If you have ever thought that Google Inc. might be taking over the world, you should know that PageRank might be responsible. According to Google’s own website, the heart of their software is PageRank and it continues to provide the basis for all their web search tools.
Google’s PageRank and Beyond (subtitled The Science of Search Engine Rankings) describes the link analysis tool called PageRank, puts it in the context of web search engines and information retrieval, and describes competing methods for ranking webpages. It is an utterly engaging book, especially for one that depends so heavily on linear algebra to drive the plot. Indeed, it provides excellent motivation for learning more than just the basics of linear algebra.

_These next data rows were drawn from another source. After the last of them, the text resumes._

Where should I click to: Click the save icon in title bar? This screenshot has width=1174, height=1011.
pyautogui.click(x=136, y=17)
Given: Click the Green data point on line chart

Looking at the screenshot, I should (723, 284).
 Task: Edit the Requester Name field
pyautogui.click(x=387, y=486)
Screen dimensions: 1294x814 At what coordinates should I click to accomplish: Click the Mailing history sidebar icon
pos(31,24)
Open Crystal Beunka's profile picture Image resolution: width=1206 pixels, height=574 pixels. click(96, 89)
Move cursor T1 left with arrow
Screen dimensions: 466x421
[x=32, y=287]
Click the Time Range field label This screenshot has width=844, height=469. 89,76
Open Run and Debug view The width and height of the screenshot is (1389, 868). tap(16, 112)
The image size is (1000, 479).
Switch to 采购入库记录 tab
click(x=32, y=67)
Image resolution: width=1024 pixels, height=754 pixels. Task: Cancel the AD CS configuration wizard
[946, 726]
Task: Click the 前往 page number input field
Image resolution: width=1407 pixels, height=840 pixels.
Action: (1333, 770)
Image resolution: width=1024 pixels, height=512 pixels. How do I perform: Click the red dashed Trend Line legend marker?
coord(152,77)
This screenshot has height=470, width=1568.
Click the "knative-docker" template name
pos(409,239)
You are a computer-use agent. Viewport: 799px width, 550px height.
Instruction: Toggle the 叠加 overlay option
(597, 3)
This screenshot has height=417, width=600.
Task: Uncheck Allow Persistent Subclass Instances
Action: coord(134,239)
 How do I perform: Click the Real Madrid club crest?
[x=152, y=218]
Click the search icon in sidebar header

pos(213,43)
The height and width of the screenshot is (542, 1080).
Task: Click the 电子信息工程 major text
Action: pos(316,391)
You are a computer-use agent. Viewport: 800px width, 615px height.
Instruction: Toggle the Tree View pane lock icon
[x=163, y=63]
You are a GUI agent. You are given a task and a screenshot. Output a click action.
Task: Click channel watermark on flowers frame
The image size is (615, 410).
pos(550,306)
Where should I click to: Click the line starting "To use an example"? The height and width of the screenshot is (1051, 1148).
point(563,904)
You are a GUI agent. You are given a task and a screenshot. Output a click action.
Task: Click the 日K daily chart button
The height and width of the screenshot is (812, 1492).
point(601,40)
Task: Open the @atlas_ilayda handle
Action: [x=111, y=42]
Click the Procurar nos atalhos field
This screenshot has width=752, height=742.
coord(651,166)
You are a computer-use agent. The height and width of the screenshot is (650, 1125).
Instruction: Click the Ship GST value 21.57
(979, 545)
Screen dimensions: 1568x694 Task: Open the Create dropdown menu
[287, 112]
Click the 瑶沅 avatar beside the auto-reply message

The book is directed toward at least two different audiences. The first five chapters are accessible to a curious general reader. Succeeding chapters require increasing amounts of mathematical sophistication. There are (rigorous) proofs beginning at the end of Chapter 4 and an extensive final chapter called “The Mathematics Guide” with details and background from linear algebra, Markov chains and graph theory. Scattered throughout are a fascinating Asides and Tips. Have you ever wondered how search engines make money? Do you know how to find all the pages that link to yours? What is link spamming? How does Google deal with spammers that attempt to inflate their search rankings? It’s all here.
How does PageRank operate? It is pretty simple, perhaps deceptively so. The whole algorithm is based on the notion that a webpage is important if it is pointed to by other important pages. So one builds a hyperlink matrix whose entries encode — in a normalized way — the number of outlinks from each webpage. This leads to a large, sparse matrix that looks a lot like a stochastic transition matrix for a Markov chain. However, because of “dangling nodes”, webpages that have inlinks but not outlinks (e.g., pdf files, image files, etc.), this matrix has some rows that are all zeroes. To deal with this, the architects of PageRank invented the random surfer. When he gets stuck in a dangling node, the random surfer randomly jumps to a new webpage. With this addition, the hyperlink matrix becomes stochastic, but this is not quite enough. The PageRank is ultimately computed by iteration, beginning with the assumption that all pages have the same rank. However, the iteration need not converge to a unique solution without one more adjustment. This piece is called teleportation and permits the random surfer to jump — on occasion, perhaps when bored — to a new webpage that is not linked to his current location. Now we have a matrix — the Google matrix — that’s the sum of a sparse matrix and a rank one matrix; it is stochastic, irreducible and aperiodic. These properties guarantee that, for any starting vector, the power method applied to the Google matrix will converge to a unique stationary vector.
Ordinarily, the power method converges very slowly, but the special structure of the Google matrix dramatically speeds the computation. In addition, the power method does not require manipulation and re-storage of matrix entries. This is important because the Google matrix is huge. Google page rankings are said to be recomputed once a month in a process called the Google Dance. Page rankings dance up and down during the three days of the update calculation.
It is doubtful that PageRank’s inventors thought in terms of Markov chains. The dominant metaphor for them seems to have been the random surfer, and the pressing need was for a convergent and computationally manageable algorithm. However, it would be a mistake to think the approach was ad hoc since it appears to have been strongly grounded in bibliometrics, the analysis of the citation structure among academic papers.
Although Google’s success has led to a dominant market position, it’s important to realize that there are other very capable search engines. The authors describe a few of them. One of the alternatives is HITS (Hypertext Induced Topic Search), which is the basis for the Teoma web search engine’s popularity ranking. Whereas Google’s search is query-independent (so scores are computed offline and remain the same until the next monthly page ranking), HITS creates a neighborhood graph for each query. HITS uses the metaphor of authorities and hubs. Authorities are pages with many inlinks and hubs are pages with many outlinks. HITS is based on the principle that good authorities are pointed to by good hubs, and good hubs point to good authorities. Accordingly, HITS uses both an authority score and a hub score for each page.
One of the strengths that the authors brought to this book was the ability to capture both the important details of web search engines as well as the broader context of information retrieval. A chapter toward the end of the book — one quite accessible to a general reader — discusses the future of web information retrieval in the light of Google search and its competitors. Among other topics, it describes personalization of searches, intelligent agents, time sensitive search, privacy, security and the challenges of link spamming.
This is a book with broad appeal to those interested in web search engines, in Google itself, or in a fascinating application of linear algebra.
Bill Satzer (email@example.com) is a senior intellectual property scientist at 3M Company, having previously been a lab manager at 3M for composites and electromagnetic materials. His training is in dynamical systems and particularly celestial mechanics; his current interests are broadly in applied mathematics and the teaching of mathematics.